BEGIN
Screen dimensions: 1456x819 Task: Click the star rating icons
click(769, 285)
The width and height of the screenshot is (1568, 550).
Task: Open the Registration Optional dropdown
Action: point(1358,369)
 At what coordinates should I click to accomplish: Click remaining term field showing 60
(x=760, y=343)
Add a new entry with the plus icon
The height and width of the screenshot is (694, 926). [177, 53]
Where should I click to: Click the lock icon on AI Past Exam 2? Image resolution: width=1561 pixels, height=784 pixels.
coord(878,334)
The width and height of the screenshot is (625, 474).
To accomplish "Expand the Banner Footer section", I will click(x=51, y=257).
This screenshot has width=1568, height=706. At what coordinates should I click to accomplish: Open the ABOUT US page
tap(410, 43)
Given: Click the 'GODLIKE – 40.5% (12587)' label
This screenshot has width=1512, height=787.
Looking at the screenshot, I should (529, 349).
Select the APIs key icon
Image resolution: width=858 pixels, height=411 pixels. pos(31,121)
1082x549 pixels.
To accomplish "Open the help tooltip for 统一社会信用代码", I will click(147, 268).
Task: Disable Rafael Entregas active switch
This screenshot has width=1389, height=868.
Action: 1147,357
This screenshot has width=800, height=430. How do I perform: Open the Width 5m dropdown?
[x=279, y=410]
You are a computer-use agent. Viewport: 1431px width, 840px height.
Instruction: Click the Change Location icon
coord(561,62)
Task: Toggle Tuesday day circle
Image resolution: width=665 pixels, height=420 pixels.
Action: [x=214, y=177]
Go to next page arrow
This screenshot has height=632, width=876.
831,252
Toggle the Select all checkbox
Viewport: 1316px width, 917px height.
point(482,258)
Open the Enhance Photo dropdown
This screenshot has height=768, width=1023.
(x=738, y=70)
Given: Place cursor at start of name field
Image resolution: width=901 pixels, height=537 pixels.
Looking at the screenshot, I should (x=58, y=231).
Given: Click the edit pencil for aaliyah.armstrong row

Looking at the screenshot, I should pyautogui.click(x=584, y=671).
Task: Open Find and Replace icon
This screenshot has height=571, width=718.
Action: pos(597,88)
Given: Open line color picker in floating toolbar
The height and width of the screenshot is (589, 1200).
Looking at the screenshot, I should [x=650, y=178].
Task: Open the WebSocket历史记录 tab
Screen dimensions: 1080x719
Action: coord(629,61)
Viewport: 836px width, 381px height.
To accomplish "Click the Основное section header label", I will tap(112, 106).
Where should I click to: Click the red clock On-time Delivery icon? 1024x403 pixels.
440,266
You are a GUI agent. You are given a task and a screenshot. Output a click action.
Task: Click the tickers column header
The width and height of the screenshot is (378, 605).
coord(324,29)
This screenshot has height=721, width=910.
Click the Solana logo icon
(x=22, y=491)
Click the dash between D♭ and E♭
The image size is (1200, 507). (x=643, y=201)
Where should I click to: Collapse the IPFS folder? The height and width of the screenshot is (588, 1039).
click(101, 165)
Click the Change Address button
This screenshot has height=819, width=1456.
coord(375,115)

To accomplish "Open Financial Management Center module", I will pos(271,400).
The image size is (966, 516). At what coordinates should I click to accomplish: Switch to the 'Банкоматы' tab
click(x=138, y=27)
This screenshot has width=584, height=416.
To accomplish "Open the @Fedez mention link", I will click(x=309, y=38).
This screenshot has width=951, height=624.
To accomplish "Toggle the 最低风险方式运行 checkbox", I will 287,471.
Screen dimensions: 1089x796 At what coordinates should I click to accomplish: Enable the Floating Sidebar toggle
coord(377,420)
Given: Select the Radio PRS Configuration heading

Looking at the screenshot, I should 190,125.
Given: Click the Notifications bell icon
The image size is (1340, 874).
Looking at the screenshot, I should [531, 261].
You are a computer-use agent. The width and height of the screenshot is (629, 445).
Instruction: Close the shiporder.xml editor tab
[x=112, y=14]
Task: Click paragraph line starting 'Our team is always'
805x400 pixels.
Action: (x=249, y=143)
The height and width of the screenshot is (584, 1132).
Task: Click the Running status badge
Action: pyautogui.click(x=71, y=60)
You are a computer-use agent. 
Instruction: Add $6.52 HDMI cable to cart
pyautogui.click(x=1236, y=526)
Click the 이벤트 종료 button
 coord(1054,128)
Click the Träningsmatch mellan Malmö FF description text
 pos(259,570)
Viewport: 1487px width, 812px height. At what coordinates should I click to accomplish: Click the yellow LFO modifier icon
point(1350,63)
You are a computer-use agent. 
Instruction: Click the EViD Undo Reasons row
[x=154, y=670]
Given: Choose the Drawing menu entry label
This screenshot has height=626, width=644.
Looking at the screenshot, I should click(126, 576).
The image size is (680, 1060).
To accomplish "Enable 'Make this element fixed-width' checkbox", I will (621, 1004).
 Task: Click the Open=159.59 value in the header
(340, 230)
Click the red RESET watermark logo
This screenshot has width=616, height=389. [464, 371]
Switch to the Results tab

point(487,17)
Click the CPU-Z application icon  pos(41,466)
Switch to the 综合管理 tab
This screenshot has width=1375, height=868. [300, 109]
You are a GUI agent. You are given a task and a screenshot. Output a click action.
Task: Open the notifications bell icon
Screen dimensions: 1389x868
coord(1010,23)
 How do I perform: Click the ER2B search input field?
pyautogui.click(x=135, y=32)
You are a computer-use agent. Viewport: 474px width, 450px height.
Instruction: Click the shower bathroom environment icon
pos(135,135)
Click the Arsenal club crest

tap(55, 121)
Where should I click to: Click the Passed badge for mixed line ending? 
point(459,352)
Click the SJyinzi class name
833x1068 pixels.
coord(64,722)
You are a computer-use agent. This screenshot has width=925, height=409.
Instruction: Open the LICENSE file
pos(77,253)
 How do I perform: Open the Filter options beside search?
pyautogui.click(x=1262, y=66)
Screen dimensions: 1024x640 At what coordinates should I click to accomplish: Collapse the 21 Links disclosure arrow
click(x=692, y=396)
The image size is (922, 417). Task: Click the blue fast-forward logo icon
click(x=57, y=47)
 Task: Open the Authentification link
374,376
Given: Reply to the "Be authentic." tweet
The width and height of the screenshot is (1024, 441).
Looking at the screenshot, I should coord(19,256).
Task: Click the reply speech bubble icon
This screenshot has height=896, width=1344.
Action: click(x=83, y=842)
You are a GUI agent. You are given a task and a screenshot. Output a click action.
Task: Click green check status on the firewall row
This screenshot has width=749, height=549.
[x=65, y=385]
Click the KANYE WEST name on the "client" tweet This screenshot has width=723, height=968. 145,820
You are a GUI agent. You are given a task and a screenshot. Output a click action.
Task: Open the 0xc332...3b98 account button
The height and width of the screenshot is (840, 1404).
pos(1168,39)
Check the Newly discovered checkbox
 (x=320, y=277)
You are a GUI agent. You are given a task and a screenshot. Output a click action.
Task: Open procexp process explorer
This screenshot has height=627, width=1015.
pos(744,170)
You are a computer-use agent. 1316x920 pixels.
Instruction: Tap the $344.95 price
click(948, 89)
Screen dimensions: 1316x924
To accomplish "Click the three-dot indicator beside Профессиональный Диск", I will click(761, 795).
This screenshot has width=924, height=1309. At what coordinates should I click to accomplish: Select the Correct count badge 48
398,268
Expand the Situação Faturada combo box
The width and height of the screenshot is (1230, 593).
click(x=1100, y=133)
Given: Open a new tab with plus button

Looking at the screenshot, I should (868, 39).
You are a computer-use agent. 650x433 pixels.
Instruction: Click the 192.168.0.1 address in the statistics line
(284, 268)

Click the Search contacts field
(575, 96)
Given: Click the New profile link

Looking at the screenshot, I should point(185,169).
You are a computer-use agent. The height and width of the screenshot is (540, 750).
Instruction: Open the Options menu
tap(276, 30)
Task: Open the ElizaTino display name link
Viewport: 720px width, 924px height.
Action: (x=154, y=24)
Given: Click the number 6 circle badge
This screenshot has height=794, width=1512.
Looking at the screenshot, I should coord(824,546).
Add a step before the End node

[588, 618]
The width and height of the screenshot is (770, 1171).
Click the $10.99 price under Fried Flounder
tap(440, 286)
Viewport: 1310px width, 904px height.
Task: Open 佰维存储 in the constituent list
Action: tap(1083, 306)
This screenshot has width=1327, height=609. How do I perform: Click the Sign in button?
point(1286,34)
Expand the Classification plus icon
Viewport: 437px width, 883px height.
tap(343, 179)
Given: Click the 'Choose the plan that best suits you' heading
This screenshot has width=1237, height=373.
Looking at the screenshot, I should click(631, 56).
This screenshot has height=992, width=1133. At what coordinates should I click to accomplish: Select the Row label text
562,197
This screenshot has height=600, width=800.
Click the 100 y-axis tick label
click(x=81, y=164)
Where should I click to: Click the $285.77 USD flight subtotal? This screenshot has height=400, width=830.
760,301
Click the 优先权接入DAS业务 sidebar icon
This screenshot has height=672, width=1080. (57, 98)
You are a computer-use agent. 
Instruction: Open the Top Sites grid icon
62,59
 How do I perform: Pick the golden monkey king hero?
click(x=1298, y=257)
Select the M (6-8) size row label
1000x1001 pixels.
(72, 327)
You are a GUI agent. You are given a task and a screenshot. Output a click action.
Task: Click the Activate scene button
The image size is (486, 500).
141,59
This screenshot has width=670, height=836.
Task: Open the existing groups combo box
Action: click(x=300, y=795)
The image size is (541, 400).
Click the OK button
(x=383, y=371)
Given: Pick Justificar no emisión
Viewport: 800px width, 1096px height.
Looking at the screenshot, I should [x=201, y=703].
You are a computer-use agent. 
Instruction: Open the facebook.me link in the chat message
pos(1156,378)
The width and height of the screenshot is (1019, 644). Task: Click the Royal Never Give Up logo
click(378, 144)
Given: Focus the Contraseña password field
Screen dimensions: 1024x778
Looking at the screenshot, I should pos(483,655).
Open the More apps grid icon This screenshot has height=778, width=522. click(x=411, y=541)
END
## Work item
Only lines of the material that contain the word "tweet" belong in the answer; copy each one.

## Written answer
Given: Reply to the "Be authentic." tweet
Click the KANYE WEST name on the "client" tweet This screenshot has width=723, height=968. 145,820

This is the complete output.